I do. I also use classical math. (Much in the same way that I sometimes use non-abelian groups and I also sometimes use abelian groups).
Hogwash? In what way could intuitionistic mathematics be hogwash? “Well, clearly, the law of the excluded middle is true. It’s hogwash to deny it.” This is a bit like saying “Well, clearly, commutativity is true. It’s hogwash to deny it.” or “Well, clearly, the non-existence of a square root of -1 is true. It’s hogwash to deny it.” (And the fellow committed to the other point of view could say, just as dogmatically, “Well, clearly, the principle of universal continuity is true. It’s hogwash to deny it.”)

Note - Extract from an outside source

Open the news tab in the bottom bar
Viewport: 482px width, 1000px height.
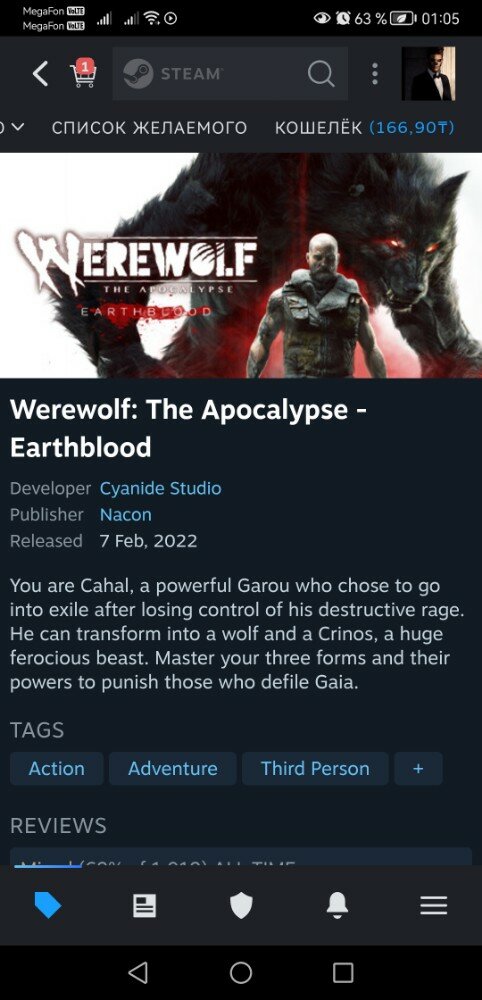tap(145, 905)
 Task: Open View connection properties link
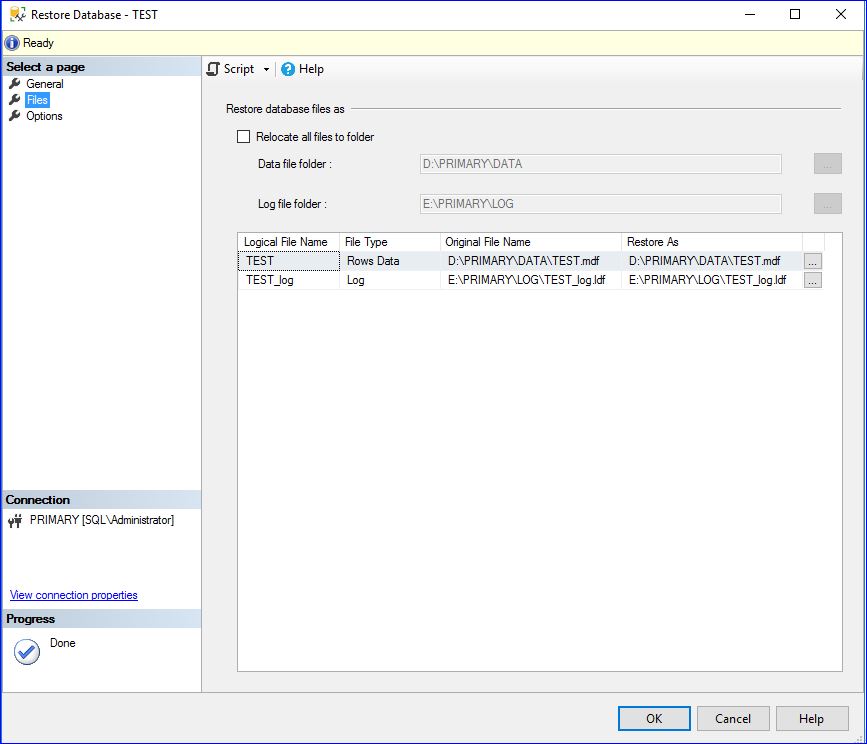74,595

As always, one can trade off assumptions for generality… Intuitionistic logic is more general than classical logic. By not assuming the law of the excluded middle, one obtains results which hold more widely. For example, the sheaves over a topological space form a model of intuitionistic set theory, one which will almost never be classical (for the open sets form a Heyting algebra, not a Boolean algebra). Intuitionistic mathematics works very well for describing the “internal logic of the computable universe” (the law of the excluded middle fails in this context because not all properties are computably decidable), and, of course, given the remark which started this whole sidetrack, for describing the “internal logic of the continuous universe” as well. Forcing arguments in set theory are perhaps best understood as involving passage through an intermediate intuitionistic construction (cf. Cohen’s notion of “strong forcing”). The Curry-Howard correspondence reveals intuitionistic logic in the type systems of programming languages. Mathematics brims with contexts where intuitionistic logic can be usefully applied.

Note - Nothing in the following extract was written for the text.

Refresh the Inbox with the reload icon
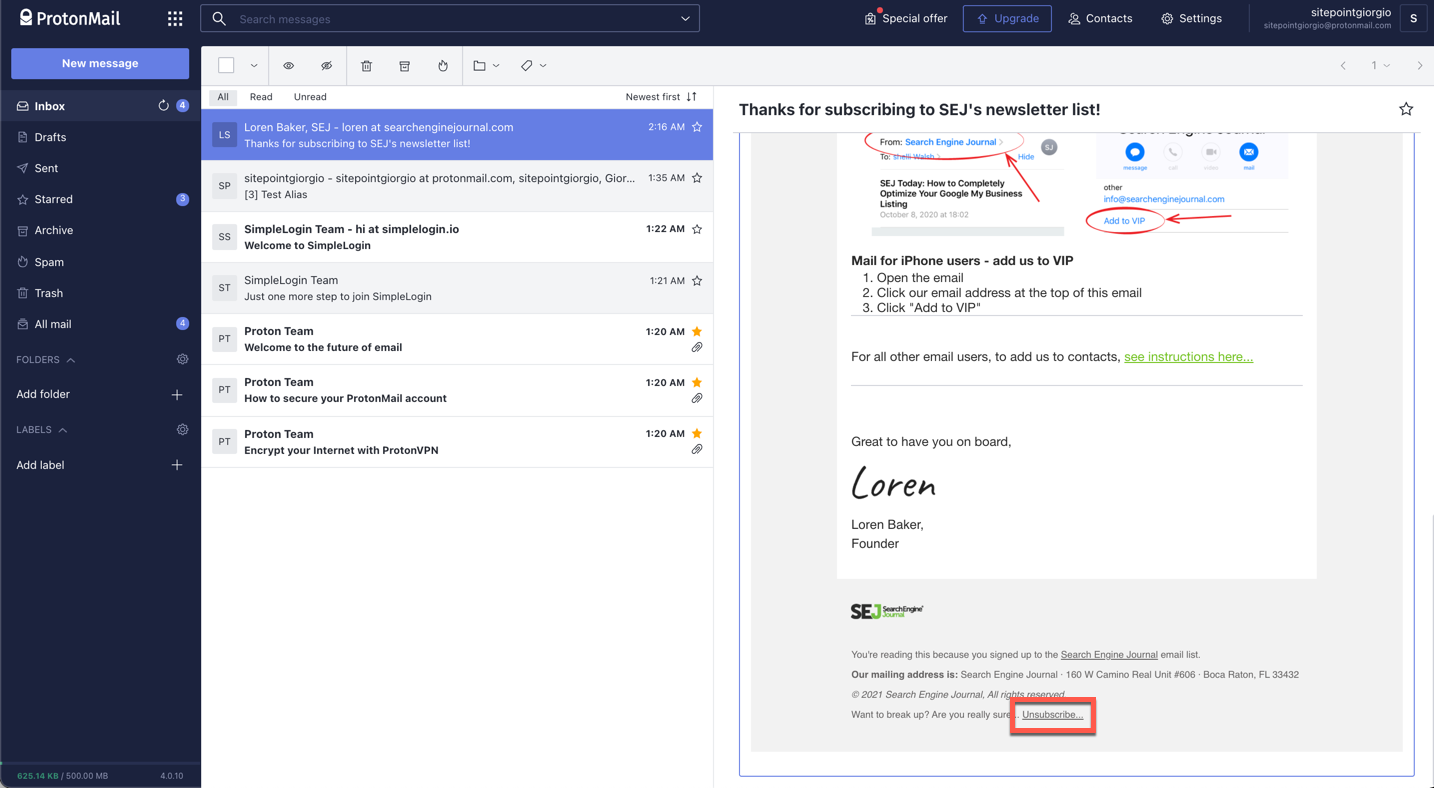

You can always talk about these things without the language of intuitionistic mathematics, of course, but the language is convenient. It helpfully points out the analogies that exist to classical mathematics, while also demarcating where those analogies end.
And intuitionistic mathematics can be fun. It’s fun to work in intuitionistic mathematics, and avail oneself of possibilities which would classically be barred. Smooth infinitesimal analysis (where R contains infinitesimals and all functions from R to R are infinitely differentiable, agreeing exactly with their first-order approximations on infinitesimal inputs) is fun. If you don’t want to worry about hassles of non-smoothness, you don’t have to. An intuitionistic framework can be more convenient than a classical one, depending on what you’re doing.
And all the same for other logics as well… linear logic, quantum logic, non-commutative logics. Every nice rule system is worth thinking about. Of course, no one person has time to study everything, but everything is worth studying.